Information shown
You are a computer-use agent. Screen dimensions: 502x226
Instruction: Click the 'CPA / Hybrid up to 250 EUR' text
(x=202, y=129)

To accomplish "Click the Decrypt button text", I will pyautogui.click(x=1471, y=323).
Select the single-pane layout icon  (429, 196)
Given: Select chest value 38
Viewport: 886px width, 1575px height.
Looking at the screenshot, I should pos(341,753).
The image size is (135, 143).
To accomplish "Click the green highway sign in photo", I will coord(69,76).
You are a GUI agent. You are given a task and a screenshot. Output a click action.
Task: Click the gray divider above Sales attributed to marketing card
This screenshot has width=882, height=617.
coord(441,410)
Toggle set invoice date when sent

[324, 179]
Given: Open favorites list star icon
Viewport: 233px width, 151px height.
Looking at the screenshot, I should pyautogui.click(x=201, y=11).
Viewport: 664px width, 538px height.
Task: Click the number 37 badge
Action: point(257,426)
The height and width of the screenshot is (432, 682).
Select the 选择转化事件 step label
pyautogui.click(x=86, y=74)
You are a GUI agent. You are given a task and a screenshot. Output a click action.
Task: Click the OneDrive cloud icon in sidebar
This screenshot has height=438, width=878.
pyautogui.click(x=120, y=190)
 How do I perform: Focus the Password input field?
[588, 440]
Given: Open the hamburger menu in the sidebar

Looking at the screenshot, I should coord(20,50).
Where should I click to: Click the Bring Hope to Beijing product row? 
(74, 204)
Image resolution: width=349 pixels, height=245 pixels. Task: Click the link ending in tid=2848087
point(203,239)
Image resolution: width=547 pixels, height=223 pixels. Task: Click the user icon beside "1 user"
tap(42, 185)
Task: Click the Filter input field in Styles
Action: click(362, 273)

Work task
With the entries above as the source, set down exactly the lines from the one holding "Where should I" through the last line, both ends included.

Response area
Where should I click to: Click the Bring Hope to Beijing product row? 
(74, 204)
Image resolution: width=349 pixels, height=245 pixels. Task: Click the link ending in tid=2848087
point(203,239)
Image resolution: width=547 pixels, height=223 pixels. Task: Click the user icon beside "1 user"
tap(42, 185)
Task: Click the Filter input field in Styles
Action: click(362, 273)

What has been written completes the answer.